→ **ABOUT THIS TASK**
Which of the lines below hold the word "resolution"? Pull each of them out.

-- Opening Marker --

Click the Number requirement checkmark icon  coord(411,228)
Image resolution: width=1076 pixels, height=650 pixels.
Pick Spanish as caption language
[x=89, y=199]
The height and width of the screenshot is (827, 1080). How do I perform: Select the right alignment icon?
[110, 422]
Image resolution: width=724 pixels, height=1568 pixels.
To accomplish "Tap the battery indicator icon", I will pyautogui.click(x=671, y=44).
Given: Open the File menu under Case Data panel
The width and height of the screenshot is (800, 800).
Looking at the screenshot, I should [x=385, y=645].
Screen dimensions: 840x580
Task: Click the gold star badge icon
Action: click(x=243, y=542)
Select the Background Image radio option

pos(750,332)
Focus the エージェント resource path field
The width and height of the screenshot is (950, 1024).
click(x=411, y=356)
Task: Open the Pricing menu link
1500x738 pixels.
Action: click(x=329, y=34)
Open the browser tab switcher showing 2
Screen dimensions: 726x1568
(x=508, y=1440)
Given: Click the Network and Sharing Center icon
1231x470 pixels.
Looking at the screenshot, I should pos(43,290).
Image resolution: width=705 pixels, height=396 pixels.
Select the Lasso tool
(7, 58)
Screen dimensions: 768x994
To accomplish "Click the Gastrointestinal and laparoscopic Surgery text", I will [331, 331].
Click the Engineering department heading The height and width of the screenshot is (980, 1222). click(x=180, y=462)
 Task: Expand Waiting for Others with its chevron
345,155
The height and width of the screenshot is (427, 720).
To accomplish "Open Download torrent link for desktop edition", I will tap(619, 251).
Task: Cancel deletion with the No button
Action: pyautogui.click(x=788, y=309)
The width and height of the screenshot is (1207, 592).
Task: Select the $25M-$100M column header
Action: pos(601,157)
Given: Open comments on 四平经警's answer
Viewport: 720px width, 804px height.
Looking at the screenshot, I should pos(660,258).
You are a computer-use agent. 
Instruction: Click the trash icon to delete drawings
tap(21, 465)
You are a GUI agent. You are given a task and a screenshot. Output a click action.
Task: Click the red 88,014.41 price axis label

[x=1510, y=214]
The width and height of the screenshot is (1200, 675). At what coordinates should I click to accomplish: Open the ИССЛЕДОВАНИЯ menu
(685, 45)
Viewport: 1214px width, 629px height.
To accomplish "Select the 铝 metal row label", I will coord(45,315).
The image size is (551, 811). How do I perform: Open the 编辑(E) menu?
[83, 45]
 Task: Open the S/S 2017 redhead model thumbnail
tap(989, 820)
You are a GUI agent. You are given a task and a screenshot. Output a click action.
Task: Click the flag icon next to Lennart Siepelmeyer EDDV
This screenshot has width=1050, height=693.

-- Closing Marker --

→ **SOLVED EXERCISE**
Image resolution: width=1076 pixels, height=650 pixels.
Image resolution: width=724 pixels, height=1568 pixels.
Image resolution: width=705 pixels, height=396 pixels.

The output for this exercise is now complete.